# scrollbalken verschwinden lassen...???



## subzero (24. November 2002)

moin leutz.... tut mir leid das ich schon wieder nerve....

aber ..hier auf der page http://www.subzero-design.com/shifty/links.html

wie lasse ich den scrollbalken dort unten verschwinden...
ohne das der rechte auch verschwindet...also..ich meien den blauen scoller...

danke..


----------



## Thomas Lindner (24. November 2002)

Versuchs mit cellpadding="0" oder weniger Inhalt...

Aber im Netscape sieht man wenigsten garnichts...!


----------



## Blake (24. Dezember 2002)

versuchs mal mit scrolling="no" ;-)


----------



## Adam Wille (24. Dezember 2002)

Generell gibt es mi HTML oder CSS keine Möglichkeit, das Scrollen in nur einer Richtung explizit zu verbieten, bzw. nur einen Scrollbalken zu entfernen.

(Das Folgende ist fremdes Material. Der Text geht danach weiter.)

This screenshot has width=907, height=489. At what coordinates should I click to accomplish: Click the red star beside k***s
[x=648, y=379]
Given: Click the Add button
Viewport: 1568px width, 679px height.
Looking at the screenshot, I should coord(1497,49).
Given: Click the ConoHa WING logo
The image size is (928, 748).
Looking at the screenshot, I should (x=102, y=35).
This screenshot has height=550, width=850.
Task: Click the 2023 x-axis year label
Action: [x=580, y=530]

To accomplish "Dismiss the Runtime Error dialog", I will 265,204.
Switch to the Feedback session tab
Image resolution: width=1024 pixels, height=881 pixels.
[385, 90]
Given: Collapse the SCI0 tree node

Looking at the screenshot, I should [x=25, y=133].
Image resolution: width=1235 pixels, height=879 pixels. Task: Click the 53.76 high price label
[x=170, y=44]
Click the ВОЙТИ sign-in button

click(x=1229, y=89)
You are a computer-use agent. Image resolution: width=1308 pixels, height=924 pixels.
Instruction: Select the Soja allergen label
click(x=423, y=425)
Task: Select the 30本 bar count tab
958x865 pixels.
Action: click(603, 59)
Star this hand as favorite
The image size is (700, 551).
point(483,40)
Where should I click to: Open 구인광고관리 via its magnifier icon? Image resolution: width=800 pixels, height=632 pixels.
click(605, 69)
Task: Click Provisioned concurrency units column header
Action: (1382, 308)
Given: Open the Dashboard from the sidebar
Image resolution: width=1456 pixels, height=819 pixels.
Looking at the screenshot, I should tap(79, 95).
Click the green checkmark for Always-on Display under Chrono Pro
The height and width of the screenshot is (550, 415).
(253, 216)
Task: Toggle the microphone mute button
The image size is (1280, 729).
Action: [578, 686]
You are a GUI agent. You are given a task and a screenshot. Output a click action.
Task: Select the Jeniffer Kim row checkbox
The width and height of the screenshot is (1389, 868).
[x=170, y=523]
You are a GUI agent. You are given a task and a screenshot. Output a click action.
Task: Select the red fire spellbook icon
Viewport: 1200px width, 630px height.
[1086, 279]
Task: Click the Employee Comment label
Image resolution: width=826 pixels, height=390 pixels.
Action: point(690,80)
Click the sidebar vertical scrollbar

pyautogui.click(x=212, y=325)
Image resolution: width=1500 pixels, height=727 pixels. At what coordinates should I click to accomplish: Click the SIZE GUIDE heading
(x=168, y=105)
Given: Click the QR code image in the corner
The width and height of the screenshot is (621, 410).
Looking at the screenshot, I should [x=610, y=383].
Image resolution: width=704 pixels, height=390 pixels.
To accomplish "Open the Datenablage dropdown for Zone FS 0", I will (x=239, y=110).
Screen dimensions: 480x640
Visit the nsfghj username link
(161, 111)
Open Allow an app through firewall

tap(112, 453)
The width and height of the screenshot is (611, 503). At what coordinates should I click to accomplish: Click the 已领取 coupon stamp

Entweder bist du in der Lage, durch weniger Inhalt die Ausweitung deines Dokumentes nach der Breite zu verringern, oder der horizontale Scrollbalken wird erscheinen.

Willst du diesen auf alle Fälle untersagen, dann musst du das Scrollen komplett verbieten und hast auch keinen vertikalen Scroller.

Bleibt dir also die Wahl zwischen "hier einfach irgendwas abkupfern und nicht scrollen" und "lernen wie HTML angewendet wird". 

Geist


----------